Your assignment: With the listing in front of you, retype it exactly.

Records for this exercise:
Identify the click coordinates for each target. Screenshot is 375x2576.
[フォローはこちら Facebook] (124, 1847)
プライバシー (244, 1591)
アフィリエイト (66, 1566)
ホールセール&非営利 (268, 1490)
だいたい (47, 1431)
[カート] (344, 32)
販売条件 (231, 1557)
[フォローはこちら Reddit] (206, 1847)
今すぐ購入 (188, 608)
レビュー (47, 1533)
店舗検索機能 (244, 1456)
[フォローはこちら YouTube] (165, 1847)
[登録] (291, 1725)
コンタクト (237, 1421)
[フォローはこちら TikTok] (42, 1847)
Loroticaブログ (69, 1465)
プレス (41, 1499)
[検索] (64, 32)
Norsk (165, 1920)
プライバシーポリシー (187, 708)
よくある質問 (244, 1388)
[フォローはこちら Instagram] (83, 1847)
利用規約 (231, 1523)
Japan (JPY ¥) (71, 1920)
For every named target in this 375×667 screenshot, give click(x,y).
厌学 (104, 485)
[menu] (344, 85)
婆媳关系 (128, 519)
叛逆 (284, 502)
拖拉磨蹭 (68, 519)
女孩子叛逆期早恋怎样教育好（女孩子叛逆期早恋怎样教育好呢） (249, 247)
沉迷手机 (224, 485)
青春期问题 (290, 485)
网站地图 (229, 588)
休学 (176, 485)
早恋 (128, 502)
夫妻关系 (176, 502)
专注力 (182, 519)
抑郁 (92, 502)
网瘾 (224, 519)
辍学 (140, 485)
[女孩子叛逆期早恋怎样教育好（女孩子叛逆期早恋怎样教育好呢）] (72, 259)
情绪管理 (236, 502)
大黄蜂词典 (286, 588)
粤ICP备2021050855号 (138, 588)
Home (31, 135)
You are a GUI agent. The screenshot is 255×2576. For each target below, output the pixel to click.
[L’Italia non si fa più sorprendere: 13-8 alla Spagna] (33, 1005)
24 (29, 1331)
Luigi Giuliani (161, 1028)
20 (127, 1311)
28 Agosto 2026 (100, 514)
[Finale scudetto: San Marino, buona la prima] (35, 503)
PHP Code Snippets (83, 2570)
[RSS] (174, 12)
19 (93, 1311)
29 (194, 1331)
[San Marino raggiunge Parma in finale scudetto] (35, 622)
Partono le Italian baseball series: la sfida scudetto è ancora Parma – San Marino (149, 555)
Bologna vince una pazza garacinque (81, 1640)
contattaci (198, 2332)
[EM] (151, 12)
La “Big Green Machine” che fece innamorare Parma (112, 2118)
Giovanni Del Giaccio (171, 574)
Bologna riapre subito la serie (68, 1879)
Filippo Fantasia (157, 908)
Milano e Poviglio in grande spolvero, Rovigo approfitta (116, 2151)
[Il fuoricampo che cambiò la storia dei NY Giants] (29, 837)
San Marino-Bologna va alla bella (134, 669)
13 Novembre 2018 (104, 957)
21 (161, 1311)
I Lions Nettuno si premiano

Answer box:
Identify the click coordinates for each target. Screenshot is 375x2576.
[フォローはこちら Facebook] (124, 1847)
プライバシー (244, 1591)
アフィリエイト (66, 1566)
ホールセール&非営利 (268, 1490)
だいたい (47, 1431)
[カート] (344, 32)
販売条件 (231, 1557)
[フォローはこちら Reddit] (206, 1847)
今すぐ購入 (188, 608)
レビュー (47, 1533)
店舗検索機能 (244, 1456)
[フォローはこちら YouTube] (165, 1847)
[登録] (291, 1725)
コンタクト (237, 1421)
[フォローはこちら TikTok] (42, 1847)
Loroticaブログ (69, 1465)
プレス (41, 1499)
[検索] (64, 32)
Norsk (165, 1920)
プライバシーポリシー (187, 708)
よくある質問 (244, 1388)
[フォローはこちら Instagram] (83, 1847)
利用規約 (231, 1523)
Japan (JPY ¥) (71, 1920)
For every named target in this 375×667 screenshot, give click(x,y).
厌学 (104, 485)
[menu] (344, 85)
婆媳关系 (128, 519)
叛逆 (284, 502)
拖拉磨蹭 (68, 519)
女孩子叛逆期早恋怎样教育好（女孩子叛逆期早恋怎样教育好呢） (249, 247)
沉迷手机 (224, 485)
青春期问题 (290, 485)
网站地图 (229, 588)
休学 (176, 485)
早恋 (128, 502)
夫妻关系 (176, 502)
专注力 (182, 519)
抑郁 (92, 502)
网瘾 (224, 519)
辍学 (140, 485)
[女孩子叛逆期早恋怎样教育好（女孩子叛逆期早恋怎样教育好呢）] (72, 259)
情绪管理 (236, 502)
大黄蜂词典 (286, 588)
粤ICP备2021050855号 (138, 588)
Home (31, 135)
You are a GUI agent. The screenshot is 255×2576. For each target below, output the pixel to click.
[L’Italia non si fa più sorprendere: 13-8 alla Spagna] (33, 1005)
24 (29, 1331)
Luigi Giuliani (161, 1028)
20 (127, 1311)
28 Agosto 2026 (100, 514)
[Finale scudetto: San Marino, buona la prima] (35, 503)
PHP Code Snippets (83, 2570)
[RSS] (174, 12)
19 (93, 1311)
29 (194, 1331)
[San Marino raggiunge Parma in finale scudetto] (35, 622)
Partono le Italian baseball series: la sfida scudetto è ancora Parma – San Marino (149, 555)
Bologna vince una pazza garacinque (81, 1640)
contattaci (198, 2332)
[EM] (151, 12)
La “Big Green Machine” che fece innamorare Parma (112, 2118)
Giovanni Del Giaccio (171, 574)
Bologna riapre subito la serie (68, 1879)
Filippo Fantasia (157, 908)
Milano e Poviglio in grande spolvero, Rovigo approfitta (116, 2151)
[Il fuoricampo che cambiò la storia dei NY Giants] (29, 837)
San Marino-Bologna va alla bella (134, 669)
13 Novembre 2018 (104, 957)
21 (161, 1311)
I Lions Nettuno si premiano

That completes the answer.